In explaining how the migrant process works, the whistleblower said, “When you come across illegally, you have no status and you are what’s called ‘Entry Without Inspection.’ At that point in time, you’re basically always put into what’s called a deportation process.”

It was noted migrants in the deportation process undergo a legal process and are not immediately removed from the country. They continued, “If in that time you inform the U.S. Government that you have some type of fear that your life is in jeopardy, or you’ll be persecuted, or you may be tortured,” they said, then the asylum seeker would be removed from Entry Without Inspection status and be granted what is called “Reasonable Fear” status.

They said once a TCO member is granted Reasonable Fear status, they are also removed from the TCO watchlist.

Once a migrant is marked as Reasonable Fear, the insider says they are no longer subject to proceedings before an immigration judge. Instead, they are interviewed by an asylum officer, who “make[s] the determination based on basically what’s provided from the alien to the asylum officer.”

When asked whether or not it may be true that the TCO members’ lives may be in danger, the whistleblower responded in the negative, “These are the people that are causing danger in those foreign countries. That’s why they’re on the actual Transnational Organized Crime watchlist.”

The insider also revealed that once given Reasonable Fear classification, the formerly blacklisted asylum seekers are now able to file for an Employment Authorization Card, described as “essentially…a work permit,” because they are legally permitted to remain in the country while due process unfolds, which may take years to resolve.

According to documentation displayed in the video, this specific 18th Street Gang member had been in the process of being deported since at least 2014 when his status was changed to Reasonable Fear by an immigration judge.

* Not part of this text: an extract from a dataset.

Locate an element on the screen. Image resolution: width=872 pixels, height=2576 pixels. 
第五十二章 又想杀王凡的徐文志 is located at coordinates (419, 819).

The man was granted an Employment Authorization Card in 2019 before applying for guardianship of a migrant child in April.

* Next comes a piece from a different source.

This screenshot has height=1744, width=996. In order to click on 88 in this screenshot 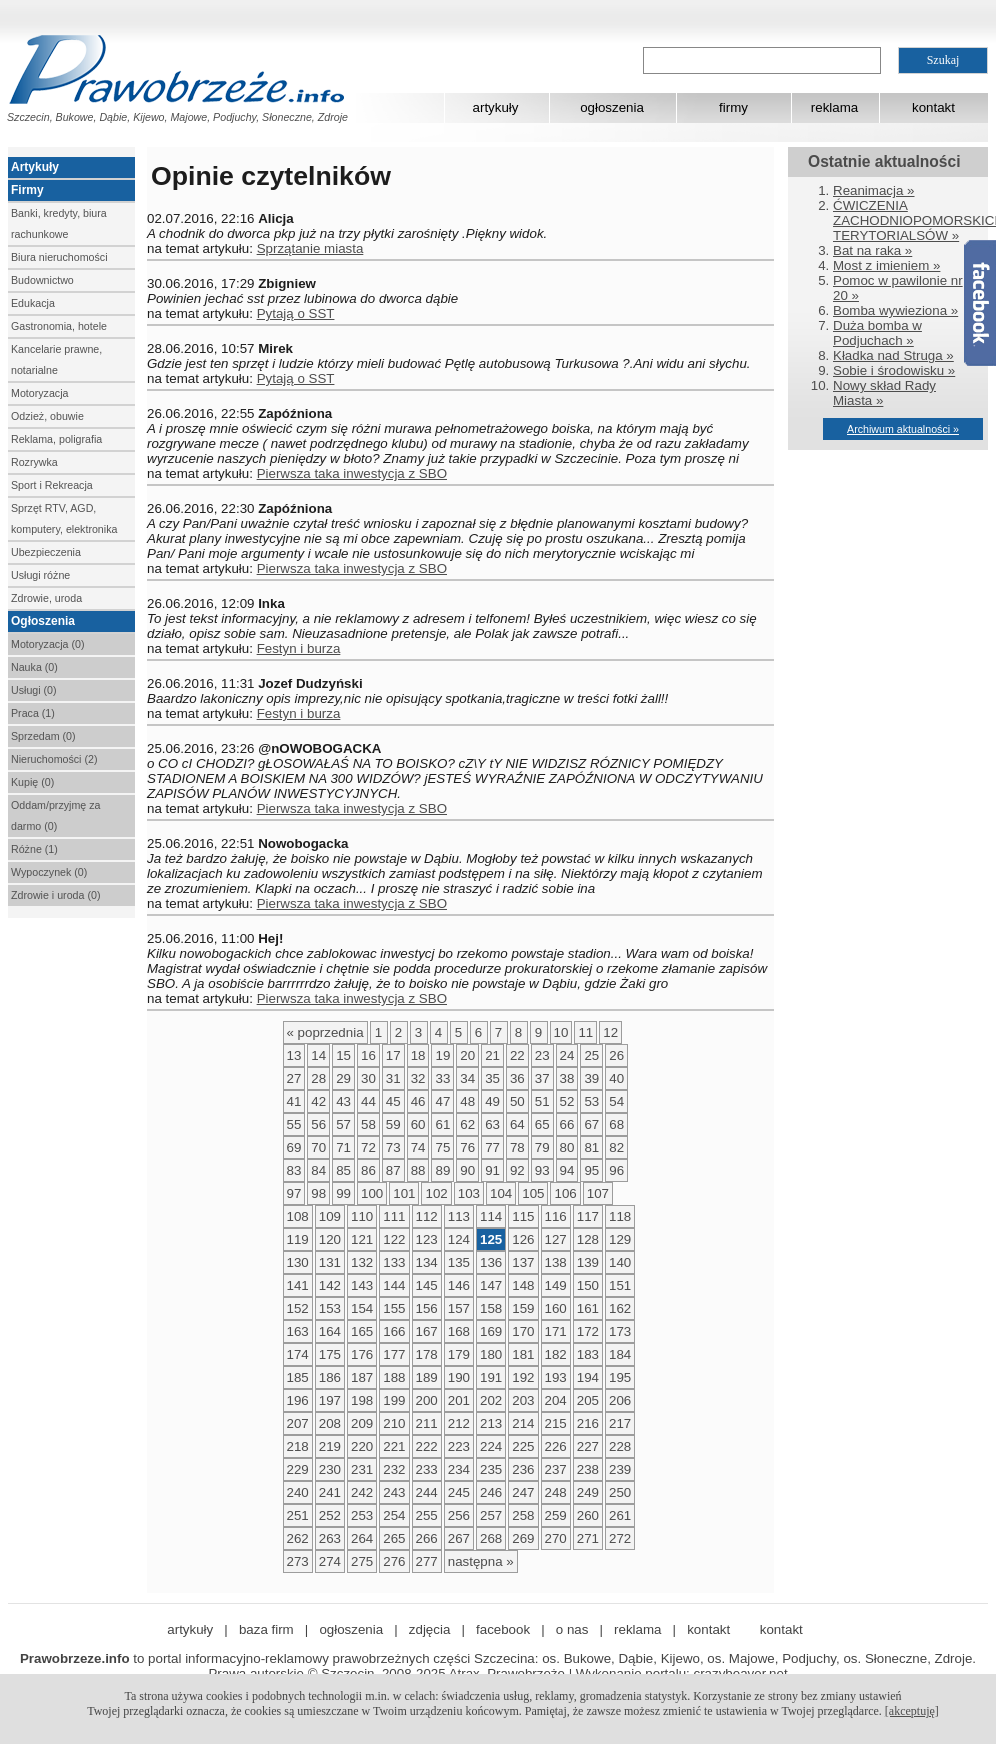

The whistleblower noted that many of the gang members exploiting the Reasonable Fear loophole do not show up for court dates or asylum interviews. 

“If an illegal alien who we know has committed crimes and we know is bad enough to be placed on a watchlist is able to simply tell an asylum officer ‘My life is in fear’ with no more information…if that can override an entire whole of government approach to identifying these people in the first place, that’s the giant loophole,” said the insider.

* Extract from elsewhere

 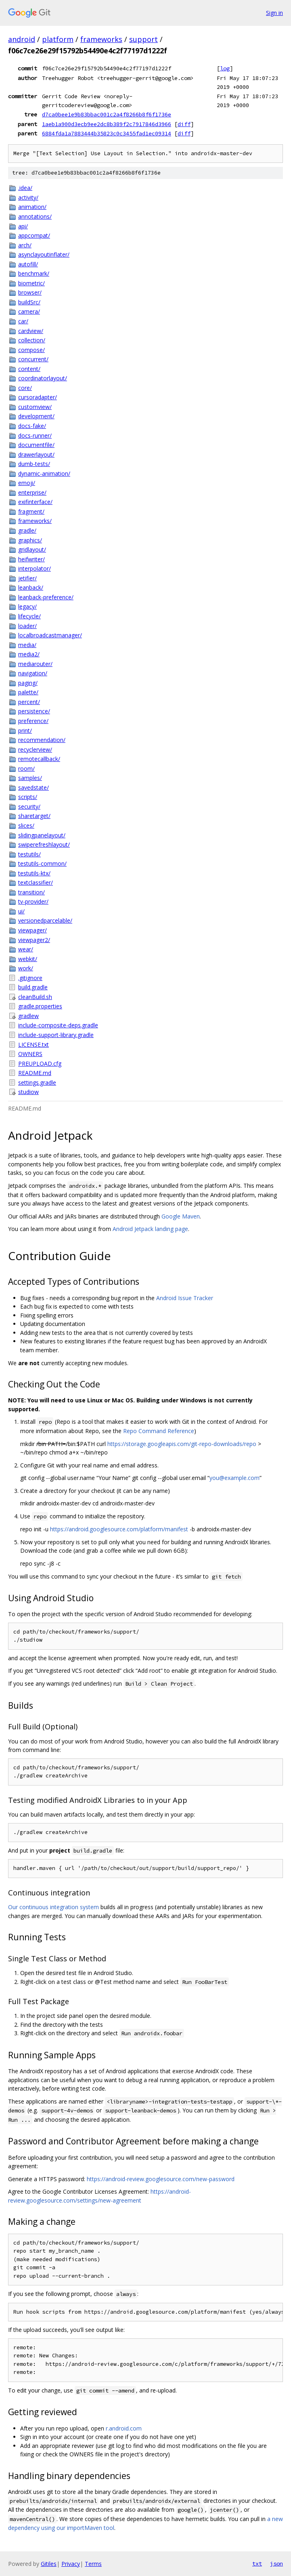 What do you see at coordinates (31, 350) in the screenshot?
I see `compose/` at bounding box center [31, 350].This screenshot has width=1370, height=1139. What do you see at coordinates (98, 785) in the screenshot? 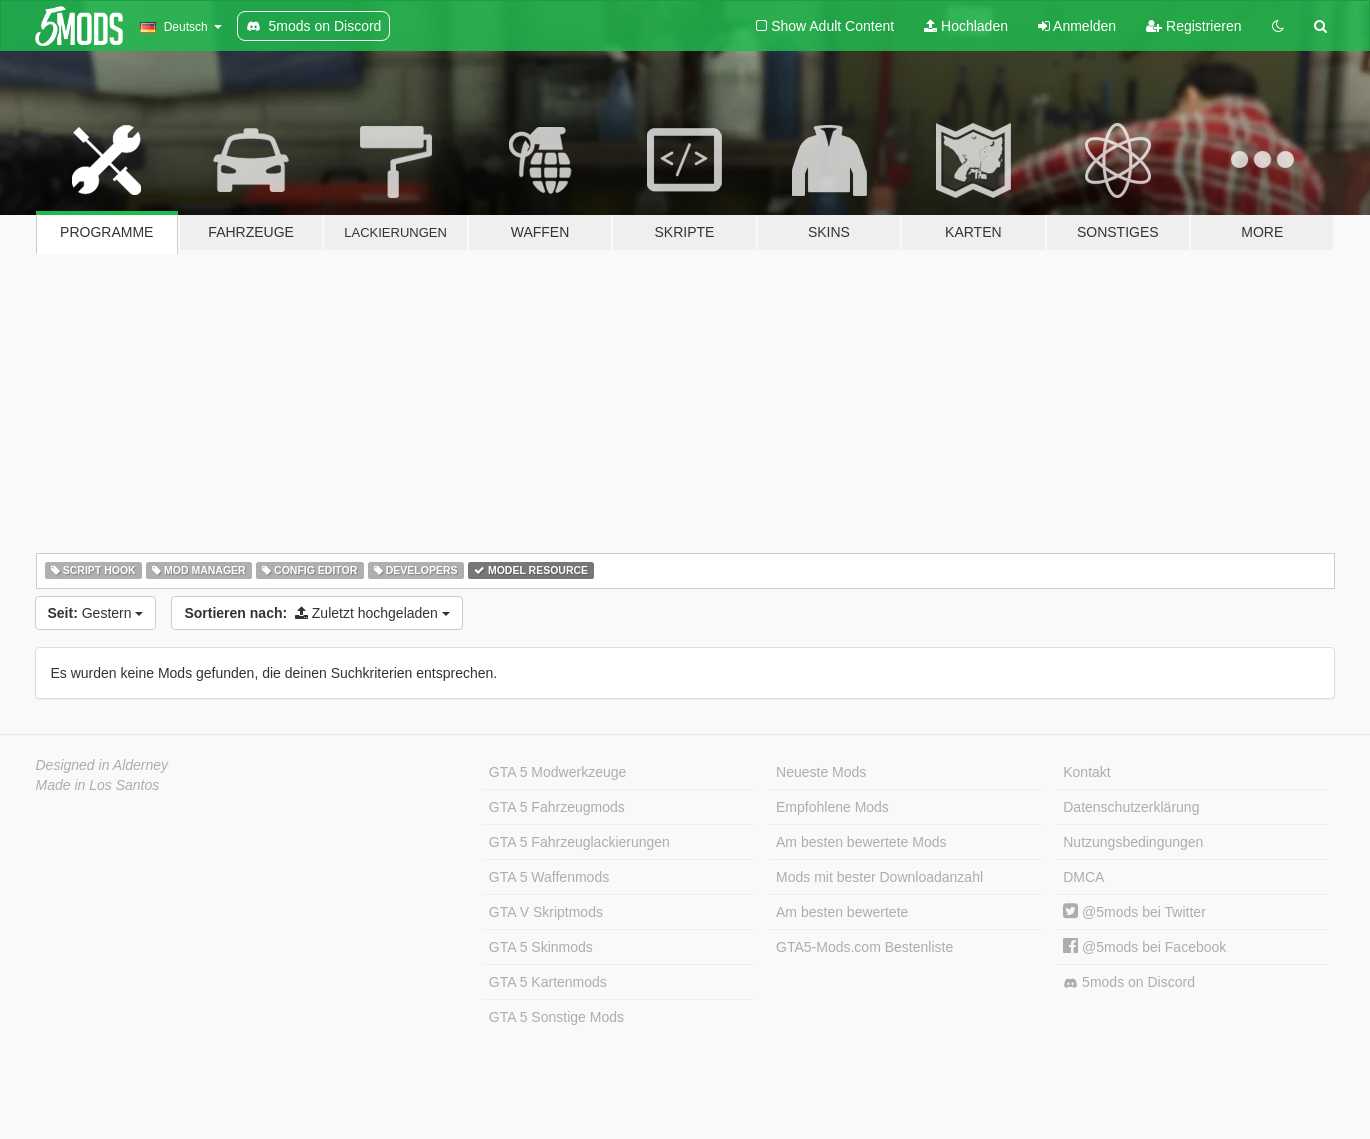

Conscience as the foundation for courage

The insider said he went to Project Veritas because, “If I was to go to the Inspector General, nothing would happen over a period of a much longer time frame. If I was to go to the agencies of Homeland Security or Department of Justice, they’re already receiving the information anyways.”

“And if I was to go to any other media organization, like Washington Post, or CNN, they’re just mouthpieces for the Administration.”

Project Veritas front man, James O’Keefe, who conducted the interview, told the whistleblower PV has several DHS employees who are “on the fence” about stepping forward, held back by fear. The whistleblower replied, “I say there’s no reason to be scared. If you’re scared, then I mean, that’s on you, I guess.”

“But I don’t understand that part. If something is…if something is bad, we have found eight people trying to get kids…I’m not scared enough to not call that out.”

They continued, “These are just people on the watchlist. How many people have been removed from the watchlist that are trying to do the same thing?”

For the insider, his conscience and sense of responsibility overrode what he stood to lose from stepping forward, “Children are the most vulnerable population of any society, so when you’re sending kids to a place with no family, and the only possible family are these guardians that are known gang members, that’s even more vulnerable.”

“I don’t understand the part where you can worry about yourself more than something that is obviously very bad for either individual people, these kids, or for the rest of the country.”

O’Keefe began to ask the whistleblower about how they may lose their job, to which they interjected immediately, “[Or I] could watch kids get raped and sex trafficked all over. That’s a pretty easy decision.”